Saturday, January 30, 2010

Linq2DataSet replaces the DataView

Remember the ADO.NET DataView? It is the old-fashioned way to filter an existing DataSet from the days of ADO.NET 1.0. They are useful for filtering and sorting DataSets that you already have on hand for other reasons.

Let’s say you want a list of all the Northwind employees who live in the United States sorted by LastName:

// If you use DataSets you can probably write your own EmployeeDS & SetupData():
EmployeeDS db = SetupData();

// Filter by Country = “USA”: Sort by LastName
DataView dv = new DataView(
    db.Employees,
    "Country = 'USA'",  // The Filter
    "LastName",  // Sort Order
    DataViewRowState.CurrentRows);

// the DataView consists of a collection of DataRowView, so you have to cast back
// to get to the strongly typed DataRows EmployeeDS.EmployeesRow
foreach (DataRowView dvRow in dv)
{
    EmployeeDS.EmployeesRow item = (EmployeeDS.EmployeesRow)dvRow.Row;
    Console.WriteLine(item.LastName);
}

In the code above, the filter and the sort are in strings, so the compiler can’t find errors; if the Employee table doesn’t have a “Country” field, the above code will compile but throw an EvaluateException at runtime.

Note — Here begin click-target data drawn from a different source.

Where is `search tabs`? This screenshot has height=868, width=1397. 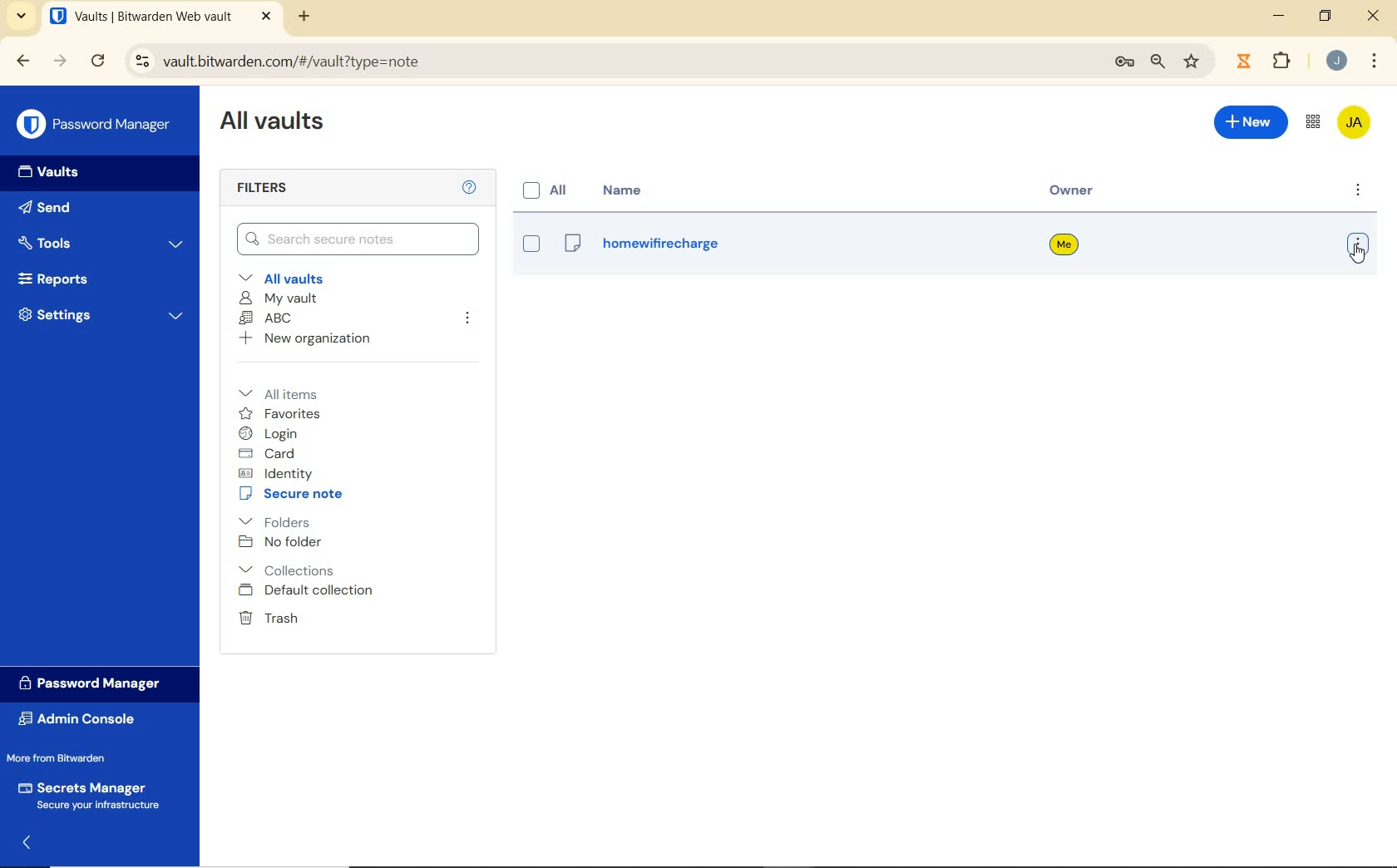
search tabs is located at coordinates (23, 18).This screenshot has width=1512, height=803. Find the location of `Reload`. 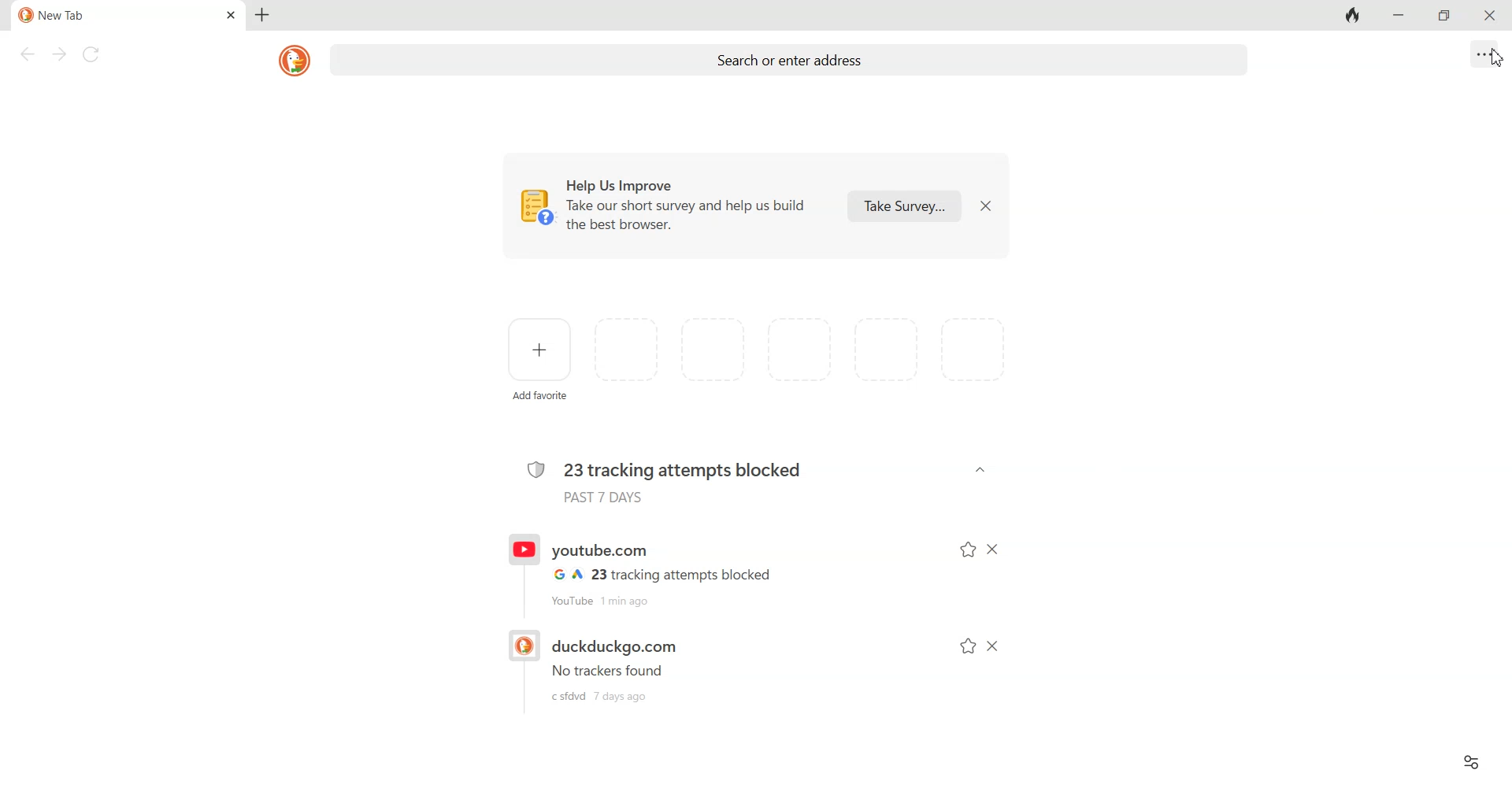

Reload is located at coordinates (93, 54).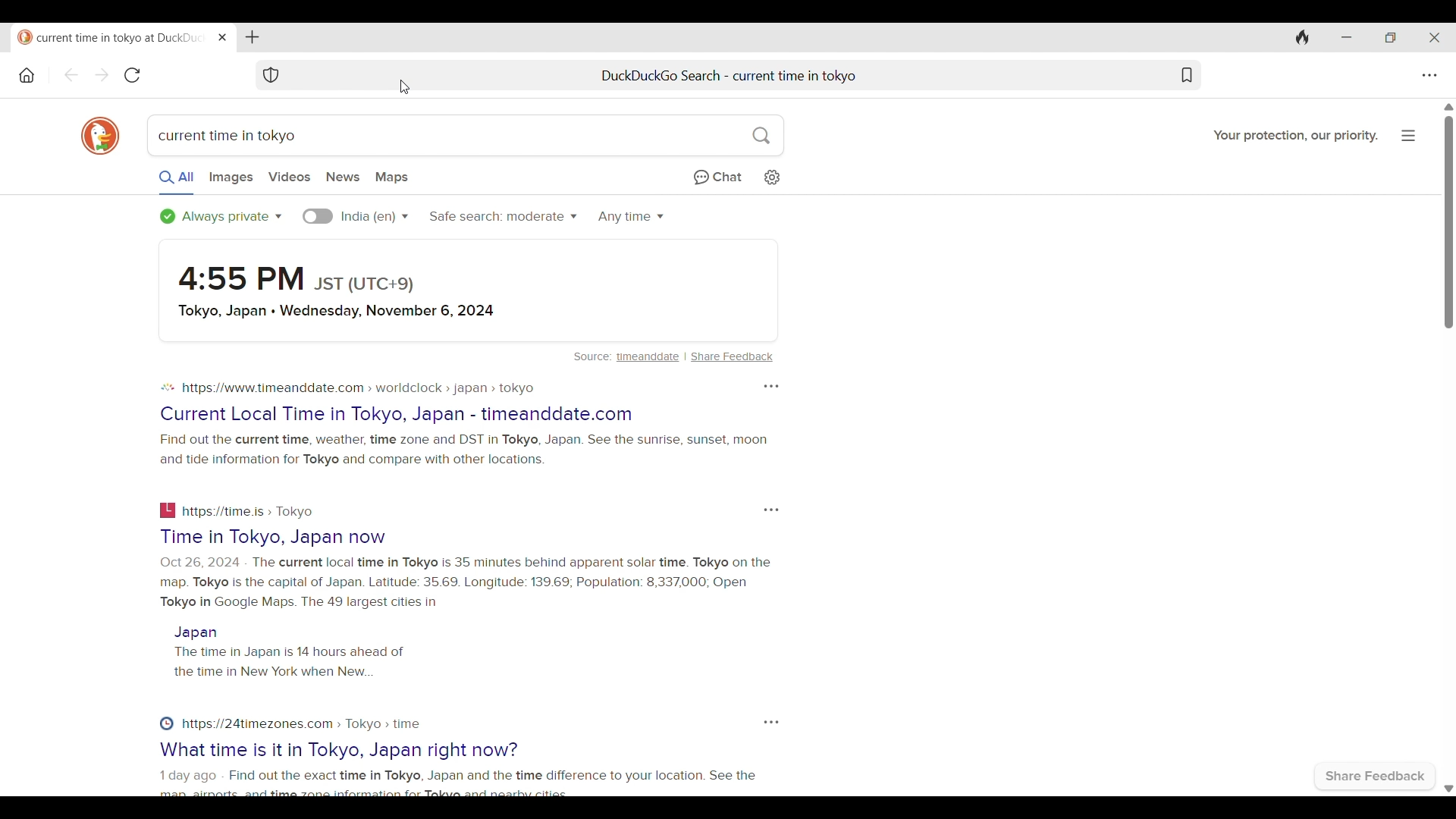 Image resolution: width=1456 pixels, height=819 pixels. I want to click on Close tab, so click(223, 37).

In the foreach loop you need to cast the DataRowView into the strongly typed DataRow before you can access the properties. If you really don’t want to do the cast, you could use “dvRow["LastName"]” to get the last name, but that would involve another “magic string”.

Now, let’s get the same list in Linq2DataSet:

// If you use DataSets you can probably write your own EmployeeDS & SetupData():
EmployeeDS db = SetupData();

OrderedEnumerableRowCollection<EmployeeDS.EmployeesRow> linqRows = 
    from e in db.Employees
    where e.Country == "USA"
    orderby e.LastName
    select e;

// Linq2DataSet gives you a collection of strongly typed DataRows.
// You don’t have to cast to get to the LastName element here:
foreach (EmployeeDS.EmployeesRow item in linqRows)
    Console.WriteLine(item.LastName);

In this code, the only thing in a string is “USA”; the compiler will freak out if you don’t have a “Country” field. You don’t have to rely on angry user to find these bugs.

In the foreach loop you don’t have to cast, the output of the Linq query is a collection of strongly typed DataRows (however it isn’t a DataTable, but a DataRow can’t belong to more than one DataTable anyway).

If you really only want LastNames you can get only LastNames:

// If you use DataSets you can probably write your own EmployeeDS & SetupData():
EmployeeDS db = SetupData();

// Get me only LastNames as a collection of the field’s data type (in this case, string):
EnumerableRowCollection<string> LastNames = from e in db.Employees
        where e.Country == "USA"
        orderby e.LastName
        select e.LastName;

// Loop through the strings
foreach (string LastName in LastNames)
    Console.WriteLine(LastName);

Here Linq2DataSet gives us back a collection of strings because in the DataSet LastName is a string; if you ask for HireDate, you will get a collection of DateTimes.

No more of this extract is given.